La Pologne a demandé au Tribunal d’annuler six décisions prises entre juillet 2022 et juin 2023 — couvrant la période entre l’abolition formelle de la chambre et la veille de l’arrêt final du Tribunal. Le Tribunal a rejeté la demande ce mercredi.

« Le Tribunal confirme que la Pologne doit payer un montant total d’environ 320 200 000 euros au titre de l’astreinte prononcée par la Cour de justice au cours de la procédure en manquement », a indiqué le Tribunal dans un communiqué de presse.

« En recouvrant des sommes dues, la Commission n’a pas enfreint le droit de l’Union », mentionne le document. Le Tribunal rappelle également que la réduction de l’astreinte journalière accordée par le Tribunal le 21 avril 2023 n’a d’effet que pour l’avenir. « Partant, elle ne concernait que des montants dus à compter de cette date », précise encore le communiqué.

« Tant que le montant de l’astreinte journalière fixé par l’ordonnance du 27 octobre 2021 demeurait inchangé jusqu’au 21 avril 2023, et tant que la Pologne ne s’était pas pleinement conformée à ses obligations, la Commission était obligée d’en assurer le recouvrement à hauteur de ce montant », ajoute la Cour.

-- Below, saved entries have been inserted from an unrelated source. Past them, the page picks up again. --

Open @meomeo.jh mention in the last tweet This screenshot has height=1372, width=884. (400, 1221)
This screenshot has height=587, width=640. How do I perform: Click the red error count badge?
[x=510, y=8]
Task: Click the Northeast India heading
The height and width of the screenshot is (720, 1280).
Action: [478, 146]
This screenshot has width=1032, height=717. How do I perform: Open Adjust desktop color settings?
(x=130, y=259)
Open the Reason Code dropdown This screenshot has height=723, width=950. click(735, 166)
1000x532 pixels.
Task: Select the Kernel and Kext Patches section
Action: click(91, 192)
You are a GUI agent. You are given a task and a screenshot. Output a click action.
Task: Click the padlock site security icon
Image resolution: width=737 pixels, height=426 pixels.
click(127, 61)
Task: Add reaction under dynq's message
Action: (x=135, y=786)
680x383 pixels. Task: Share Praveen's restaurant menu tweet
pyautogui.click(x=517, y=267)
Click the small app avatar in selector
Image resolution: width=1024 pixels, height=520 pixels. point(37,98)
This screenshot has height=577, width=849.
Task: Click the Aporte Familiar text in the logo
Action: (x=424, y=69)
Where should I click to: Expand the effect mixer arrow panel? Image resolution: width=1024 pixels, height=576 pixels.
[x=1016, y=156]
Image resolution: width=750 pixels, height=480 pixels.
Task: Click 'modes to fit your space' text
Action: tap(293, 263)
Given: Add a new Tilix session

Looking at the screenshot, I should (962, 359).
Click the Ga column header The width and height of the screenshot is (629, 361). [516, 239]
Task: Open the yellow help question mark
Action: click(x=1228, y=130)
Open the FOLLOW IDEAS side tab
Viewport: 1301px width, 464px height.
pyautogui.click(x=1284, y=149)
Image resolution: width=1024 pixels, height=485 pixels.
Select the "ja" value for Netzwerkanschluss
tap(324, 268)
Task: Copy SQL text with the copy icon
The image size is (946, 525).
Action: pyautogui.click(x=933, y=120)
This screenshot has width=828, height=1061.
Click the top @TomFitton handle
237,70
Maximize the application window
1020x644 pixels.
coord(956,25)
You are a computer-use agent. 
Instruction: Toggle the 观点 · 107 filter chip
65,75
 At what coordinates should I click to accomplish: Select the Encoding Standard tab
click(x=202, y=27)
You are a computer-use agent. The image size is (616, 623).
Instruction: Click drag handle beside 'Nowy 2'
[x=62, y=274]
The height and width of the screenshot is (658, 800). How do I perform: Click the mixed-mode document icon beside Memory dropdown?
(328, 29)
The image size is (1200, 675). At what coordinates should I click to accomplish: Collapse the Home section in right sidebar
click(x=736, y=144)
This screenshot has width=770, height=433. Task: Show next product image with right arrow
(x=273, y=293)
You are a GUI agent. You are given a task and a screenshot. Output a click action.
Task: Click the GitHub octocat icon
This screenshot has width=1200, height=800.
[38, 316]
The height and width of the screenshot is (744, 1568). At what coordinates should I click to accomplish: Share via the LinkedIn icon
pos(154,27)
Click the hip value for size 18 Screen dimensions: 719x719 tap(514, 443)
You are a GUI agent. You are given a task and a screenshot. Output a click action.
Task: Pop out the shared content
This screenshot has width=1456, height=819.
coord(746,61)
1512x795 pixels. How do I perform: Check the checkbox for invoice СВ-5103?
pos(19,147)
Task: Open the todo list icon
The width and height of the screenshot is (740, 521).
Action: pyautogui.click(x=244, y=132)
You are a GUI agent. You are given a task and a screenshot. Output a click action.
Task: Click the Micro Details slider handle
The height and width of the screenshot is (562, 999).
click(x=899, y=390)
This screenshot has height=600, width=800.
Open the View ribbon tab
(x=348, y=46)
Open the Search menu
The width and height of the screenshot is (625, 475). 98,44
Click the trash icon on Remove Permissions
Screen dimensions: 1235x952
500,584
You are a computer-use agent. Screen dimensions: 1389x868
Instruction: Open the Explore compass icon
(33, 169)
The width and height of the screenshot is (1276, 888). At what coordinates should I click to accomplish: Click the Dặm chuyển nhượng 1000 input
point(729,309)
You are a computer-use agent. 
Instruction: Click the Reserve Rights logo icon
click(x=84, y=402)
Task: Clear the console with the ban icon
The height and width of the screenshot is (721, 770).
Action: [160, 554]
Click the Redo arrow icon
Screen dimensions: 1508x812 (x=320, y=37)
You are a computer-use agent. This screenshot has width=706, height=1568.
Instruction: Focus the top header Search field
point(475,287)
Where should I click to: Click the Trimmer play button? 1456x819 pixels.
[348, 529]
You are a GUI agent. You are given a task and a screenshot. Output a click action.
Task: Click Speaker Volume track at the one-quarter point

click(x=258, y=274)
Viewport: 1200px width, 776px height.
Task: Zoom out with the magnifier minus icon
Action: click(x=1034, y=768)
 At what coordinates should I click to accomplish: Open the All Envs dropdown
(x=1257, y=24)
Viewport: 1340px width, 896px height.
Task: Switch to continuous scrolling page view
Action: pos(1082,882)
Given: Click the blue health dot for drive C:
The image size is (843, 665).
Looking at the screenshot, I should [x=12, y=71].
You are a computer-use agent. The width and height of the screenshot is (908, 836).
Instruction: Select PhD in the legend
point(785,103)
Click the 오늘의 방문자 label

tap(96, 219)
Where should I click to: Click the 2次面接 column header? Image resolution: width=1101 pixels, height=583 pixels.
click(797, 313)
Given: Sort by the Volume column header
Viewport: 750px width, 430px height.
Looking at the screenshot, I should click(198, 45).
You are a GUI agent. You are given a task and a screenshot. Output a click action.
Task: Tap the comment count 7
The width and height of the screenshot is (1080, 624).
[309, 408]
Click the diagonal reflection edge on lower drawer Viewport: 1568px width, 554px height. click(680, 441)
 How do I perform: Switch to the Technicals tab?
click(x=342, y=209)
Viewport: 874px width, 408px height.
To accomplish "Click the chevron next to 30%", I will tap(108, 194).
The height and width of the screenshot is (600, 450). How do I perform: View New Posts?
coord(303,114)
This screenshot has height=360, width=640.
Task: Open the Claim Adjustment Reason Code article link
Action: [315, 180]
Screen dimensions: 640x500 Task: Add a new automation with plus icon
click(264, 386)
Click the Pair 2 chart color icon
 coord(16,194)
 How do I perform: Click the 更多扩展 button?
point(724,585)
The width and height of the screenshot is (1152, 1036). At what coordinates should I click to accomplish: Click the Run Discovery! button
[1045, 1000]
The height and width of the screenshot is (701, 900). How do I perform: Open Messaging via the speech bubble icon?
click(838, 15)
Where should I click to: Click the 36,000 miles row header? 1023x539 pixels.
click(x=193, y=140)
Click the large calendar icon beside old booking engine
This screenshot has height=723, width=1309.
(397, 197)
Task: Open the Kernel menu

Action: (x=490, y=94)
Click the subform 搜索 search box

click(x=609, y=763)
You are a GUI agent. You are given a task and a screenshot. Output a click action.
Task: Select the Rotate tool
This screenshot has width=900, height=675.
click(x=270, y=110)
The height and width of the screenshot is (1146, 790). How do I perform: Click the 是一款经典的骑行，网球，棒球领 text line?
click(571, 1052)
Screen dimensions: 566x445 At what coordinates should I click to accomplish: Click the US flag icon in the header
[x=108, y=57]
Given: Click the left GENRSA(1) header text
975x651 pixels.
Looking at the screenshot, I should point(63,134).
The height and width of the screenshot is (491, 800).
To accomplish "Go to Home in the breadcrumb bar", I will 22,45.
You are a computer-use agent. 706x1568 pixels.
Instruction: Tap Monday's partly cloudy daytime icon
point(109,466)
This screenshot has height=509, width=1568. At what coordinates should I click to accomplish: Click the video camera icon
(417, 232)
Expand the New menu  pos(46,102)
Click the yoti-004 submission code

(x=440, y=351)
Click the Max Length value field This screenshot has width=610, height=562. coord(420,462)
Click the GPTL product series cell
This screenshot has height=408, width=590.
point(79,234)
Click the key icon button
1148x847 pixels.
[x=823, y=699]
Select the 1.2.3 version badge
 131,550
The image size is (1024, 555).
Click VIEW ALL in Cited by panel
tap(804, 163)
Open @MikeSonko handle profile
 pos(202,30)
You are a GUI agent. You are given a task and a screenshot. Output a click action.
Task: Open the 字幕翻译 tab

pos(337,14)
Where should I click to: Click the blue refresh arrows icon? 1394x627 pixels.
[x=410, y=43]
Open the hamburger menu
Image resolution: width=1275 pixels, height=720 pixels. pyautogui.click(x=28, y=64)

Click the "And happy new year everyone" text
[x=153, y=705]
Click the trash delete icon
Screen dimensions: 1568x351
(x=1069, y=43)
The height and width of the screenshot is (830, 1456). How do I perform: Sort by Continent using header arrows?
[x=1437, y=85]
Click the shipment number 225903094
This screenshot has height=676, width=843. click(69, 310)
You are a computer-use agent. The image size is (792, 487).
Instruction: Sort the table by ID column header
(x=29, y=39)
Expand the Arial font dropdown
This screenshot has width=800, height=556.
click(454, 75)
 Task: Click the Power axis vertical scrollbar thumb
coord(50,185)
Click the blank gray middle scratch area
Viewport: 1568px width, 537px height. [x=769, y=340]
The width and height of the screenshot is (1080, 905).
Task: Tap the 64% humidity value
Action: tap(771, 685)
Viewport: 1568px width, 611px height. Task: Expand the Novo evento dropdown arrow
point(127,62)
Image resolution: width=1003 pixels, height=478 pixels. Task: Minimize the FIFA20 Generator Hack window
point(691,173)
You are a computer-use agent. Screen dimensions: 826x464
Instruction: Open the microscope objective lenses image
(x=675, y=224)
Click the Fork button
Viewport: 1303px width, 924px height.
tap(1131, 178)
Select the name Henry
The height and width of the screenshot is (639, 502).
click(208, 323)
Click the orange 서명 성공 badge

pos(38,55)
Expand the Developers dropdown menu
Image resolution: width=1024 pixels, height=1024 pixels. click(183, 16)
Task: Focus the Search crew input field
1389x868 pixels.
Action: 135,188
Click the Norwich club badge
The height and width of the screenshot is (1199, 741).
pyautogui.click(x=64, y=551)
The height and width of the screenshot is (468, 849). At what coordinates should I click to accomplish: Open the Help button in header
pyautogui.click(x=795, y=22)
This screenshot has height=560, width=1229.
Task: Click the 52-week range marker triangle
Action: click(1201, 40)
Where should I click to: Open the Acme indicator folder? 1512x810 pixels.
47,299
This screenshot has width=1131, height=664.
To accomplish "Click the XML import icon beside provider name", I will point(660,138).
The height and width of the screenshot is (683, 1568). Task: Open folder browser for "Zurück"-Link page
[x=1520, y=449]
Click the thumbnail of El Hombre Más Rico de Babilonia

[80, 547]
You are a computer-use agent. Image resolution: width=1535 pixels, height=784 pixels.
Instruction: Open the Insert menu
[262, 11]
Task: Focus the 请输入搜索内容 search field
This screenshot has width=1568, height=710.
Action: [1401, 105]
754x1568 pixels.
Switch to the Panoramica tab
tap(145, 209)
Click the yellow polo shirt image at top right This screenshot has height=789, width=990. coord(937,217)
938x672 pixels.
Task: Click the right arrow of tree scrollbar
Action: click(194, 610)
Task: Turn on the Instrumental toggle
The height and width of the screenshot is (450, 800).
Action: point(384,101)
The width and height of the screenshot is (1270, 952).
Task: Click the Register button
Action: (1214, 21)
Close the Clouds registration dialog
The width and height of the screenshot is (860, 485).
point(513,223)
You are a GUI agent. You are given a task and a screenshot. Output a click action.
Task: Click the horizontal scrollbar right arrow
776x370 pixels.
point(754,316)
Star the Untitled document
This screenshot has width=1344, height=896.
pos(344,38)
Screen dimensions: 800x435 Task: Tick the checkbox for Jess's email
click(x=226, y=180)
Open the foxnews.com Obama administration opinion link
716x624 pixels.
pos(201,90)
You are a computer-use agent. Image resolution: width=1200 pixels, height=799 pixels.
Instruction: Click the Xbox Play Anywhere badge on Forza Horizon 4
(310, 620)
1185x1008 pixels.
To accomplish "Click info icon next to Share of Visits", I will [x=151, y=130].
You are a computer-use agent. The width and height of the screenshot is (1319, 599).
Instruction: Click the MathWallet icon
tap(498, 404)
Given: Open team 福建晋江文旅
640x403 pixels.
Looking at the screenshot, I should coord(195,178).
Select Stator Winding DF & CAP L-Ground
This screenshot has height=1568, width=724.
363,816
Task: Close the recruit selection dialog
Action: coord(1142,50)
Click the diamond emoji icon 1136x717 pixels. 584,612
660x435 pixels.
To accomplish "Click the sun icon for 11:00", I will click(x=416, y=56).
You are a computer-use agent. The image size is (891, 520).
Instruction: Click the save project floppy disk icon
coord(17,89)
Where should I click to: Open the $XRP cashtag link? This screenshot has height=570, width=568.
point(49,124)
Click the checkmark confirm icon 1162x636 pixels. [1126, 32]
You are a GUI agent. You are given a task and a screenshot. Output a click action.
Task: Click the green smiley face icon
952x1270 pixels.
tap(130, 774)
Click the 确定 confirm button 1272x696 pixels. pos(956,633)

Le gouvernement du PiS entretenait des relations tendues avec l’UE, notamment en raison d’une réforme judiciaire qui, selon Bruxelles, portait atteinte à l’indépendance des juges polonais. Ces violations ont conduit à l’ouverture d’une procédure au titre de l’article 7 du Traité sur l’Union européenne (TUE) à l’encontre de la Pologne.

Après son arrivée au pouvoir en 2023, la coalition pro-européenne dirigée par l’ancien président du Conseil européen Donald Tusk a promis de restaurer l’État de droit en Pologne. La procédure de l’article 7 a été clôturée après que le ministre de la Justice, Adam Bodnar (PO, PPE), a présenté un plan d’action pour restaurer l’indépendance du système judiciaire en Pologne.

L’arrêt de mercredi est « une nouvelle confirmation par la Cour de justice de l’UE que les réformes du PiS étaient contraires au traité [de l’UE] », a déclaré un porte-parole de la mission polonaise auprès de l’UE.

L’arrêt n’est pas définitif. La Pologne dispose de deux mois et dix jours à compter de la date de notification pour faire appel de la décision.